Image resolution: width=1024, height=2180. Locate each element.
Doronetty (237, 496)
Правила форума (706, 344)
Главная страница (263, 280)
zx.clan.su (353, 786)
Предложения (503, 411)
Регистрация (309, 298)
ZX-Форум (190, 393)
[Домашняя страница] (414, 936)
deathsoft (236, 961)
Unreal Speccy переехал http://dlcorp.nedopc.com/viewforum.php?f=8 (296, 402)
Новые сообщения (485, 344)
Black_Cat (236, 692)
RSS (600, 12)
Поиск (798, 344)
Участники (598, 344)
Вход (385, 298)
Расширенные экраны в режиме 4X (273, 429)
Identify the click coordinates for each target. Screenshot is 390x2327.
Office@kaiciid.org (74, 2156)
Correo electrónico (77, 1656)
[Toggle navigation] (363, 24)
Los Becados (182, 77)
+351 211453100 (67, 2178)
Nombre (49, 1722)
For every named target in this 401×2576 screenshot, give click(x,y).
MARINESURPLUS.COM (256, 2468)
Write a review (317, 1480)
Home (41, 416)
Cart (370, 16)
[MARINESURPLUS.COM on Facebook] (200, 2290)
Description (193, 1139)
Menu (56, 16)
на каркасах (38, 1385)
_ _ _ _ _
What is needed:
The data must be retyped in full, exactly as it reads.

Output of the task:
Image resolution: width=1024, height=2180. Locate each element.
Doronetty (237, 496)
Правила форума (706, 344)
Главная страница (263, 280)
zx.clan.su (353, 786)
Предложения (503, 411)
Регистрация (309, 298)
ZX-Форум (190, 393)
[Домашняя страница] (414, 936)
deathsoft (236, 961)
Unreal Speccy переехал http://dlcorp.nedopc.com/viewforum.php?f=8 (296, 402)
Новые сообщения (485, 344)
Black_Cat (236, 692)
RSS (600, 12)
Поиск (798, 344)
Участники (598, 344)
Вход (385, 298)
Расширенные экраны в режиме 4X (273, 429)
Identify the click coordinates for each target. Screenshot is 390x2327.
Office@kaiciid.org (74, 2156)
Correo electrónico (77, 1656)
[Toggle navigation] (363, 24)
Los Becados (182, 77)
+351 211453100 (67, 2178)
Nombre (49, 1722)
For every named target in this 401×2576 screenshot, give click(x,y).
MARINESURPLUS.COM (256, 2468)
Write a review (317, 1480)
Home (41, 416)
Cart (370, 16)
[MARINESURPLUS.COM on Facebook] (200, 2290)
Description (193, 1139)
Menu (56, 16)
на каркасах (38, 1385)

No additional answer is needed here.